• Exercise materials:
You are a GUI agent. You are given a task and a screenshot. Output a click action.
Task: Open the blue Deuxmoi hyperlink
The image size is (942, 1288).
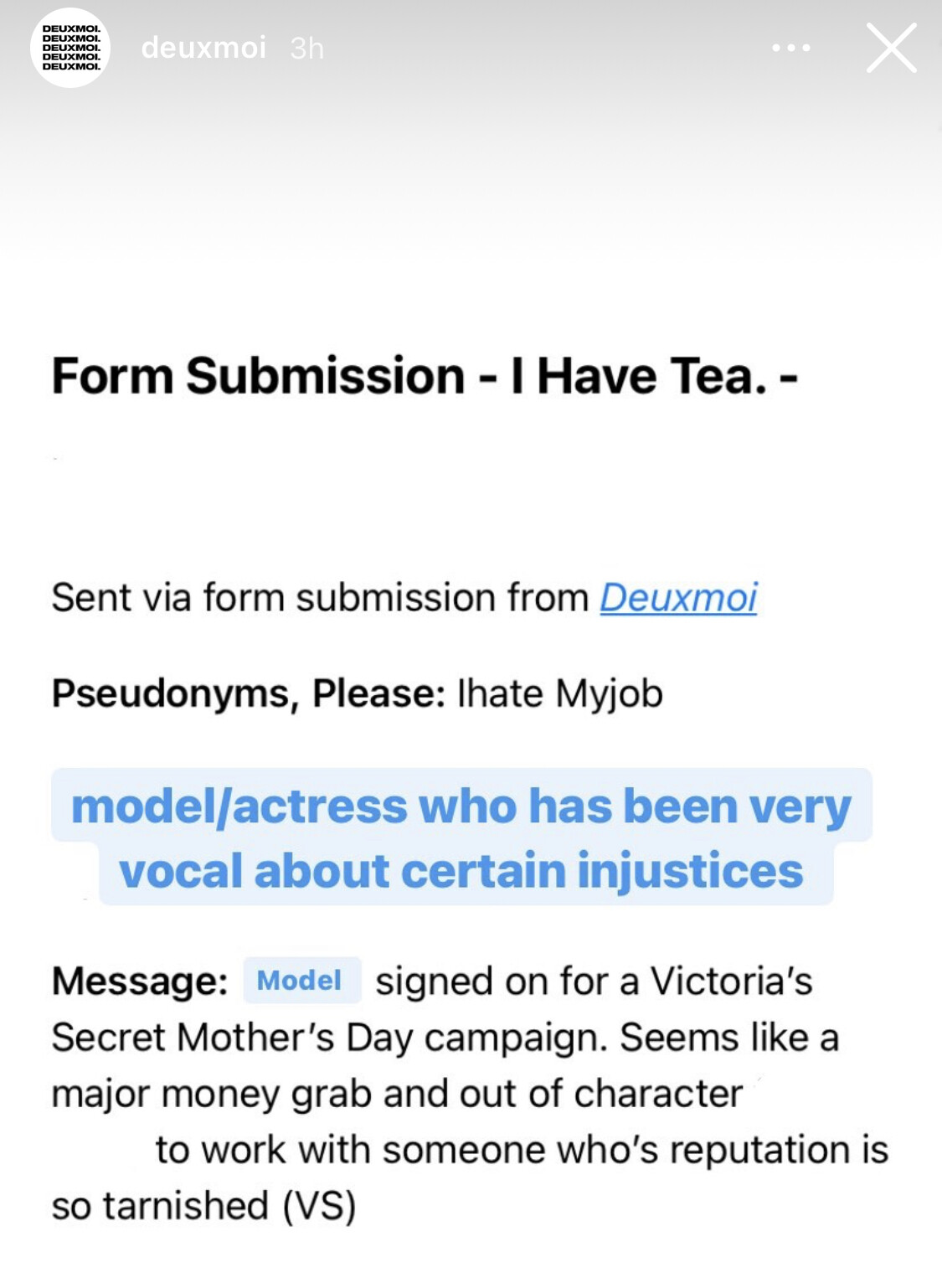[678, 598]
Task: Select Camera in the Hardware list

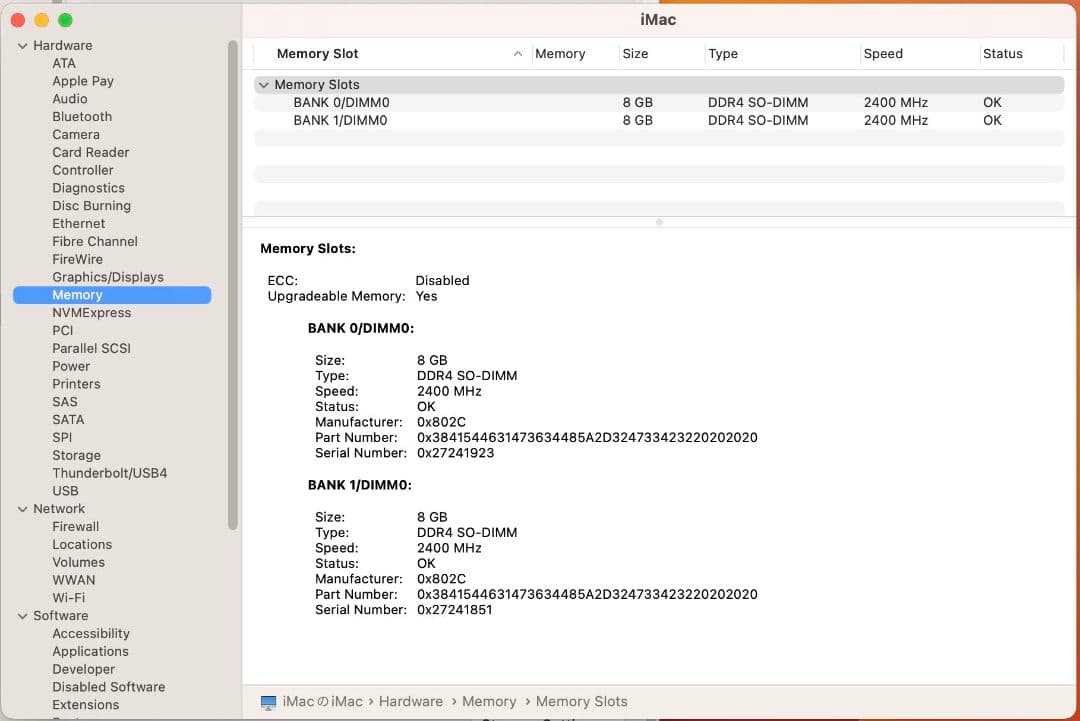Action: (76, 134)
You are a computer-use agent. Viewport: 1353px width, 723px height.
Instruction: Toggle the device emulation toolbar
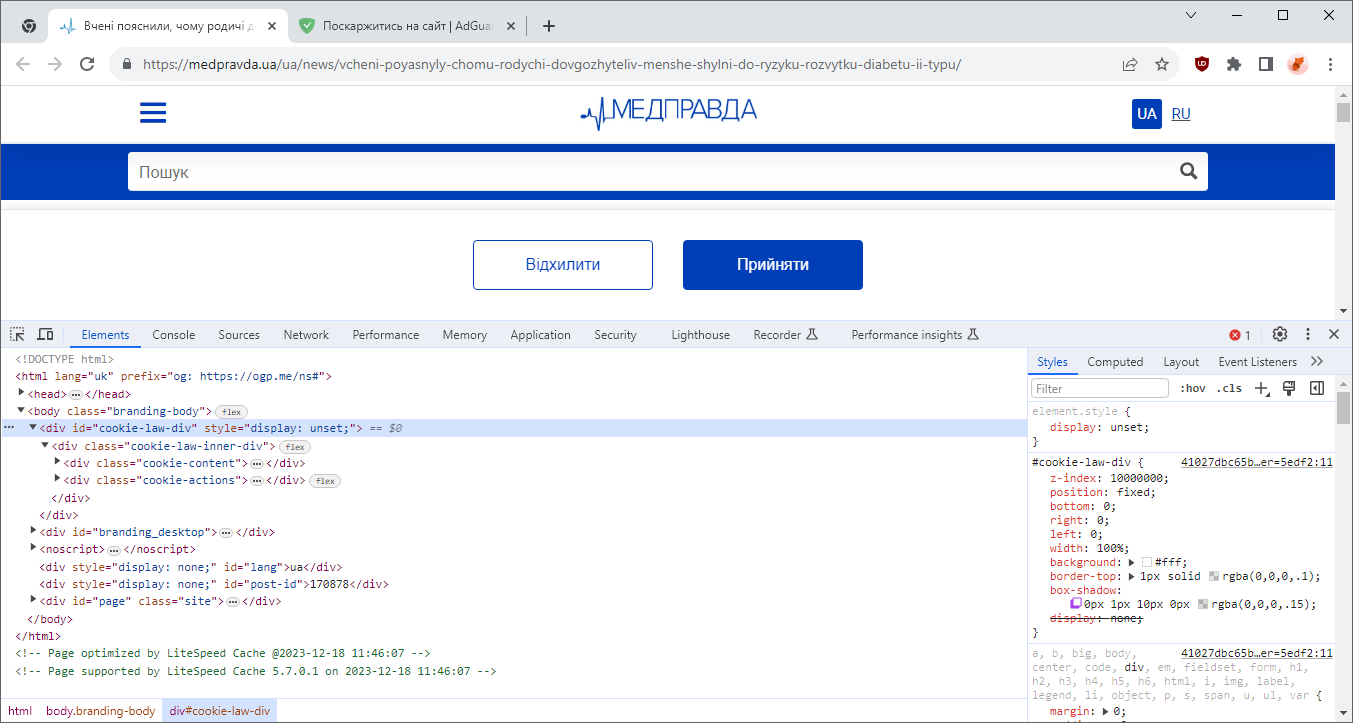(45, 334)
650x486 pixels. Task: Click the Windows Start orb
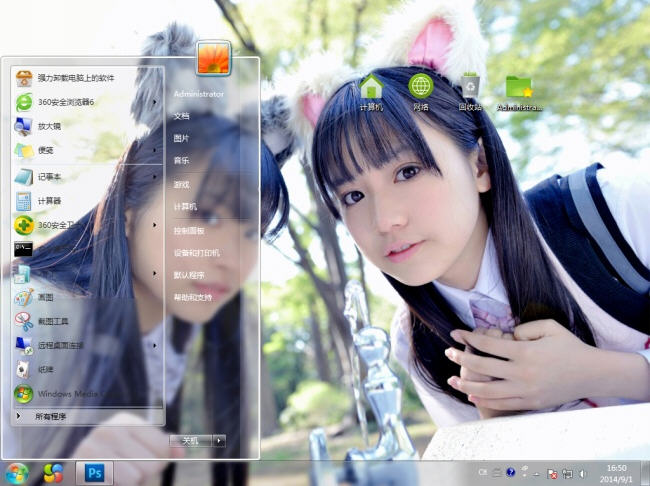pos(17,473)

• Aim of the task: When a line of the records holds the word "agent", copy that line.

• Result for this exercise:
You are a GUI agent. You are given a task and a screenshot. Output a click action.
You are a computer-use agent. Viewport: 1353px width, 723px height.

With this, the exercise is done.